**Request**
Repeat the data-cleaning text from "Extension of the" up to and including "matrix to file.", switching "NoMoss" to "NoGaps" wherever it occurs.

Extension of the MrClean program suite that specializing in creating clean data sets with no missing data
NoMoss is an ensemble of three algorithms that clean a data matrix, along with a few helper programs. First, the Orient program checks the dimension of the data matrix and creates a transposed version if the matrix contained more rows than columns. Next, the AddRowGreedy and RowColLP cleaning programs can be executed. If the user wishes to run the ElementIP algorithm, the CalcPairs helper function must be run first. After running the desired cleaning programs, the WriteCleanedMatrix program checks the results of the various cleaning programs and writes a cleaned data matrix to file.
The user may need to update 4 parameters in the Makefile to specify the version and location of CPLEX
SYSTEM = <system_type>
LIBFORMAT = <format_of_cplex_library>
CPLEXDIR = <full_path_to_cplex_directory>
CONCERTDIR = <full_path_to_concert_directory>
Example:
SYSTEM = x86-64_linux
LIBFORMAT = static_pic
CPLEXDIR = /opt/ibm/ILOG/CPLEX_Studio221/cplex
CONCERTDIR = /opt/ibm/ILOG/CPLEX_Studio221/concert
To compile the program, navigate to the directory containing the download and type 'make' (no quotes). The following executables will be created: CheckMatrixOrientation, addRowGreedy, rowColLP, calcPairs, elementIp, and writeCleanedMatrix.

**Data extract**
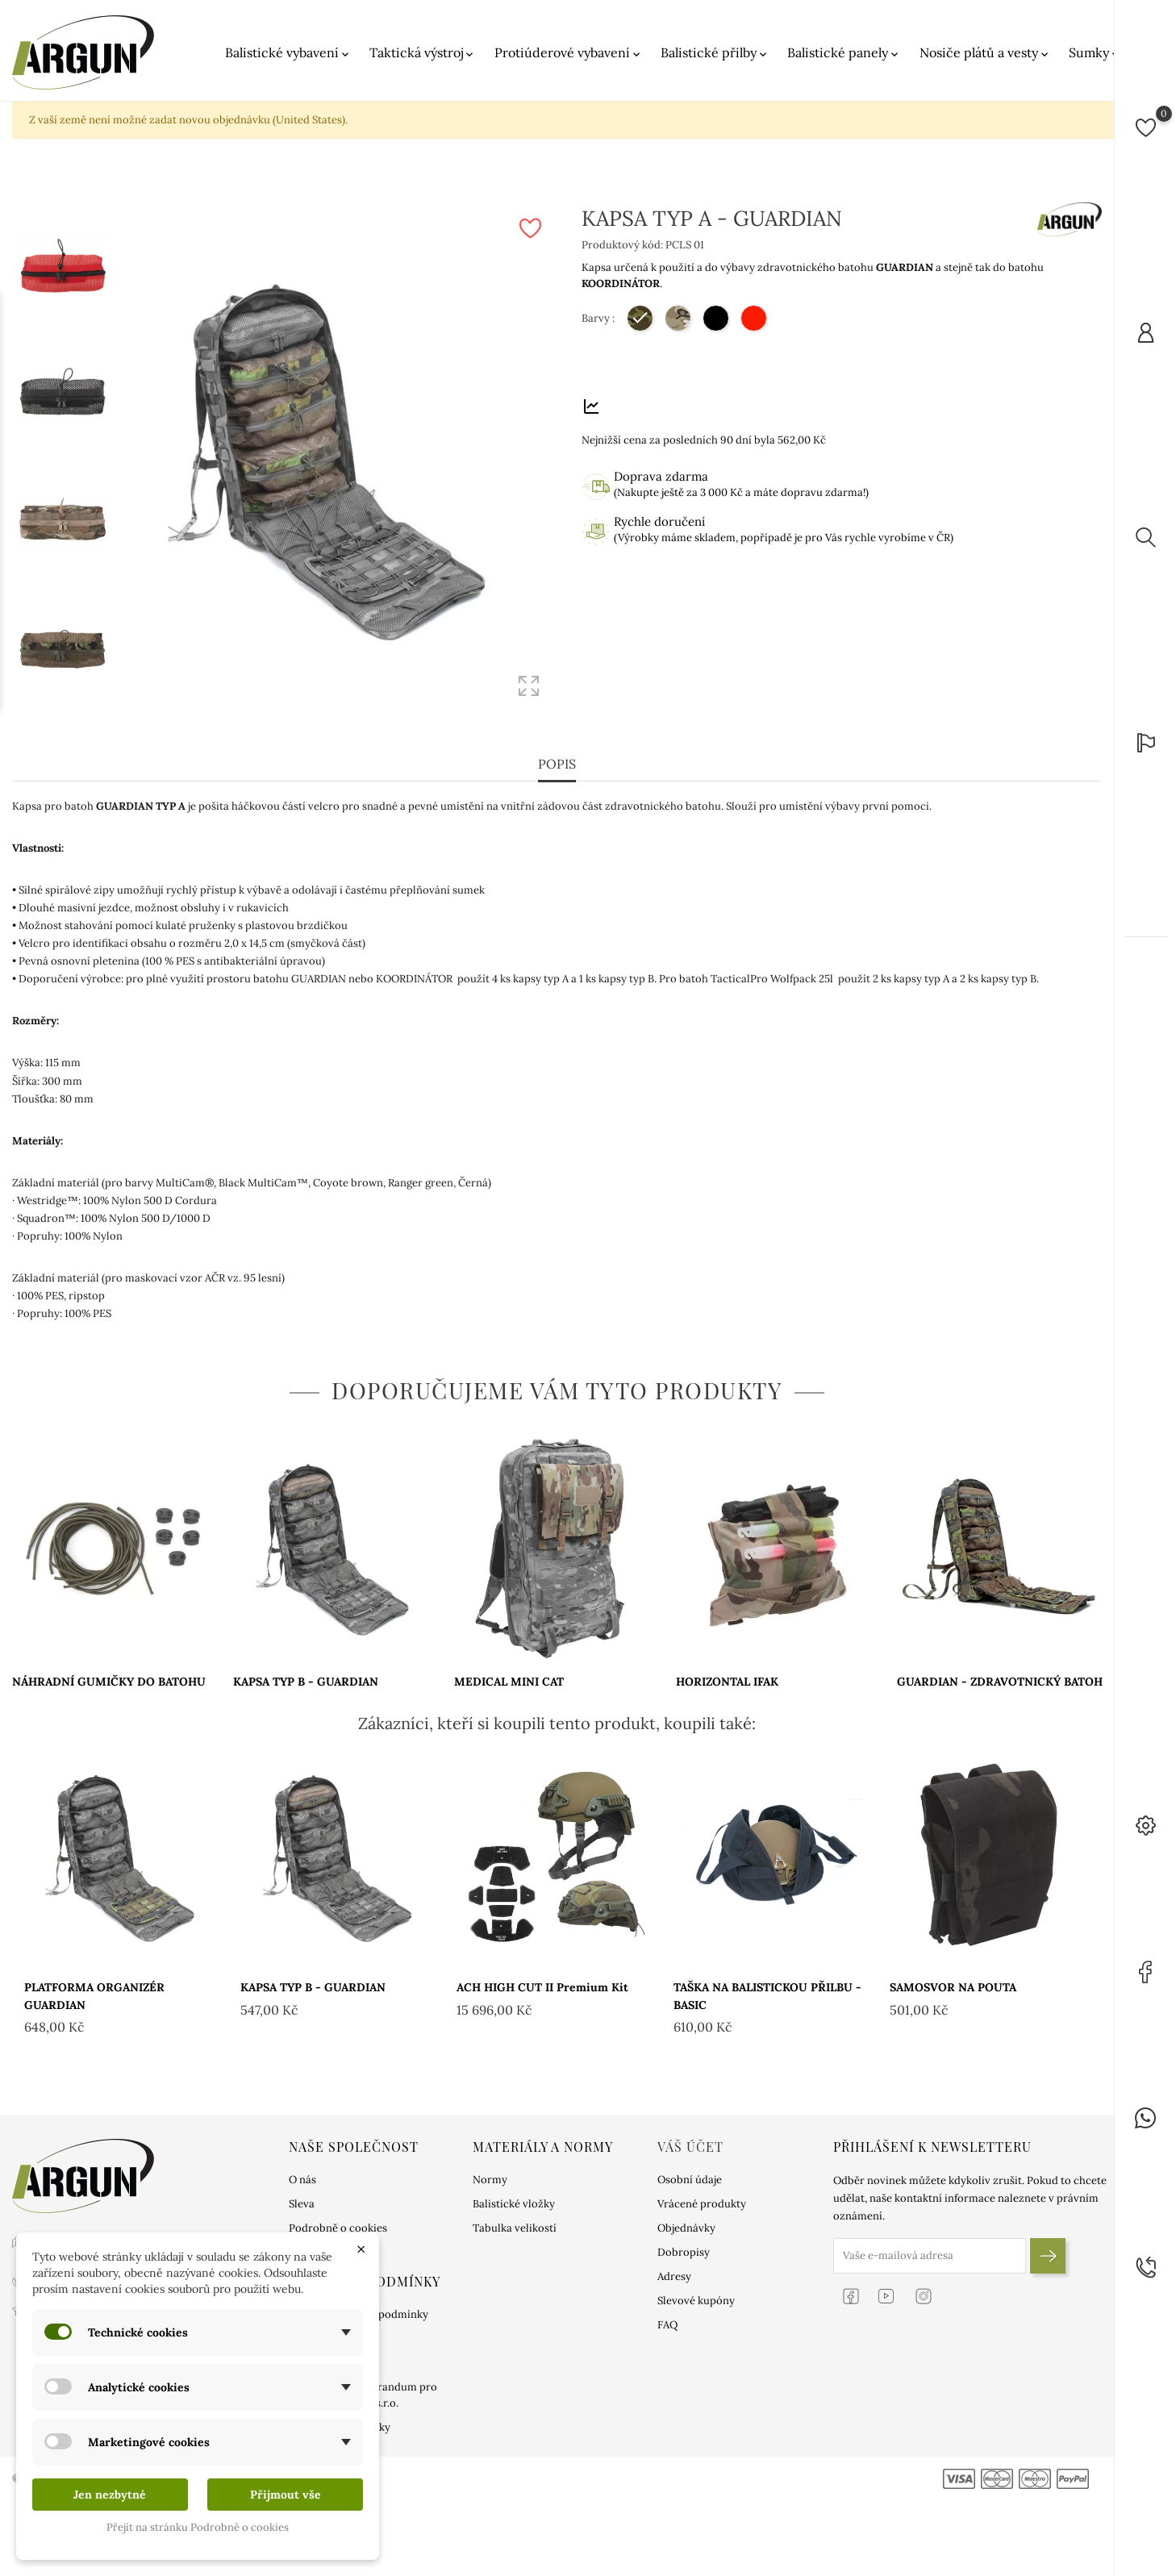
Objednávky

**Answer to the exercise**
Extension of the MrClean program suite that specializing in creating clean data sets with no missing data
NoGaps is an ensemble of three algorithms that clean a data matrix, along with a few helper programs. First, the Orient program checks the dimension of the data matrix and creates a transposed version if the matrix contained more rows than columns. Next, the AddRowGreedy and RowColLP cleaning programs can be executed. If the user wishes to run the ElementIP algorithm, the CalcPairs helper function must be run first. After running the desired cleaning programs, the WriteCleanedMatrix program checks the results of the various cleaning programs and writes a cleaned data matrix to file.